Exercise tasks =>
• a. In the discussion about Republicans and climate change, what share of Democrats is said to consider global warming a very serious problem?
• b. Please copy the discussion about Republicans and climate change word for word, between "Please stop being" and "devolve into fantasy.", inclusive.

Excerpted passage =>
** START **

Except I didn't say "all republicans" anything.


Nor did I say that you did.


Please stop being obtuse. You obviously implied it with your post.

>carries about as much weight as "all Republicans are racists"


What I implied was that a lie about "most" Republicans is just as asinine as a lie about all Republicans.

Undeserved stereotypes don't have any place here, and as pragmatists, we should all be above them.


>Undeserved stereotypes don't have any place here

The FACT that most Republicans still consider climate impact and/or manmade global warming an overblown hoax isn't a "undeserved stereotype" unless one is to devolve into fantasy.

As a self-proclaimed pragmatist, you should be above this fantasy.

http://www.people-press.org/2013/11/01/gop-deeply-divided-ov...

http://www.cbsnews.com/news/house-republicans-reject-climate...

http://www.huffingtonpost.com/chris-mooney/the-science-of-tr...


The complaint I had was with the false equivalence.

From your link:

    About half of Democrats (48%) say global warming is a 
    very serious problem
Should we conclude from that they're putting "the almighty dollar ahead of the environment", or can we agree that whatever they may or may not believe,

1) climate change isn't the sum totality of the environment, and

2) whether one chooses to believe or disbelieve in either its presence or its seriousness, that does not necessarily bely an ulterior profit motive?

Many Democrats are against the private ownership of 'semi-automatic firearms', but that doesn't mean that they're trying to disarm the populace so that they can crush us like Hitler.

Many Republicans are against expanding social welfare programs, but that doesn't mean that they're trying to crush the poor and kill off minorities through starvation.

** END **

Data extract =>

** START **

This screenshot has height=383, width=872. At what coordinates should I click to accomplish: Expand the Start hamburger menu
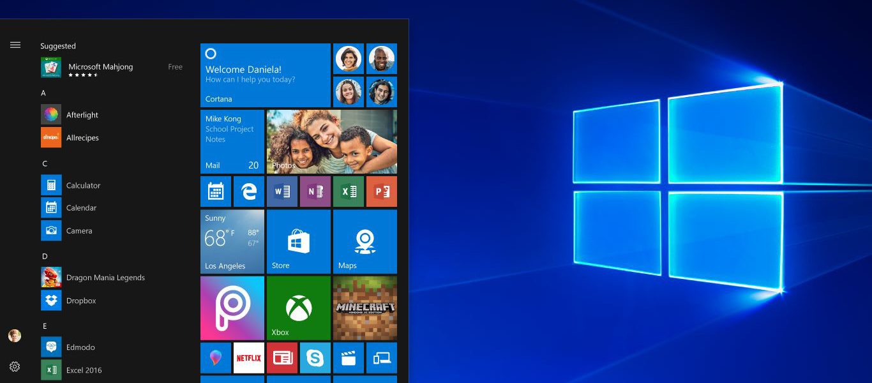pyautogui.click(x=15, y=45)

** END **

Responses to the tasks =>
• a. About half of Democrats (48%).

• b.
Please stop being obtuse. You obviously implied it with your post.

>carries about as much weight as "all Republicans are racists"


What I implied was that a lie about "most" Republicans is just as asinine as a lie about all Republicans.

Undeserved stereotypes don't have any place here, and as pragmatists, we should all be above them.


>Undeserved stereotypes don't have any place here

The FACT that most Republicans still consider climate impact and/or manmade global warming an overblown hoax isn't a "undeserved stereotype" unless one is to devolve into fantasy.